## EXERCISE
No line before the one containing "Given: Share Stanley Wotring's comment" is to be output; retype exactly that line and all lines that follow it to the end of the records.

## INFORMATION
============

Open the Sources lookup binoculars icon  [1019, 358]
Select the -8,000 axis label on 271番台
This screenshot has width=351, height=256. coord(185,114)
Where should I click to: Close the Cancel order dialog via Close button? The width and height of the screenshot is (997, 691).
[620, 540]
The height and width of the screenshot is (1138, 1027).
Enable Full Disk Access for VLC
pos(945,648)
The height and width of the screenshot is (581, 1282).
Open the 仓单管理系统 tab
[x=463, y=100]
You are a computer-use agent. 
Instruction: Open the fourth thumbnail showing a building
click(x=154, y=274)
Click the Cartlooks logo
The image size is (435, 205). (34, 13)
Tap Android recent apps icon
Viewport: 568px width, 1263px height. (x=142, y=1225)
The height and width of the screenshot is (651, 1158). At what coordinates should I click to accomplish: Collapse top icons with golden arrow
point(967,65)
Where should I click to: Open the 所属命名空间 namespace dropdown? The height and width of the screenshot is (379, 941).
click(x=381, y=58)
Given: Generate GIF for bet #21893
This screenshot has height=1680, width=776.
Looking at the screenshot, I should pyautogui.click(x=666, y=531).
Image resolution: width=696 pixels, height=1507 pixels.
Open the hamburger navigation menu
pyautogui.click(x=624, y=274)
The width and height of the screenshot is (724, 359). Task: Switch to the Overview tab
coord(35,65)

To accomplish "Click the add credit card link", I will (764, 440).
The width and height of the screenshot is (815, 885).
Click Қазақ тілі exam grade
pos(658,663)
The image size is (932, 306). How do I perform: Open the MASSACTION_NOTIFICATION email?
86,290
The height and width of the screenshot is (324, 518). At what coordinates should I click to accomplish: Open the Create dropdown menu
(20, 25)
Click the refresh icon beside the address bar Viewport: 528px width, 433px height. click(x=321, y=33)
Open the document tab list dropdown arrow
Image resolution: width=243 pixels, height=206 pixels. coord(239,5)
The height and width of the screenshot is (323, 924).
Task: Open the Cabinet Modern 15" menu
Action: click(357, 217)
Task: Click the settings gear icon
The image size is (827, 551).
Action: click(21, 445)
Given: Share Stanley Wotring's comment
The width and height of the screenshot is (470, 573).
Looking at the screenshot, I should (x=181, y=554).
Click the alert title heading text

============

## EXPECTED OUTPUT
Given: Share Stanley Wotring's comment
The width and height of the screenshot is (470, 573).
Looking at the screenshot, I should (x=181, y=554).
Click the alert title heading text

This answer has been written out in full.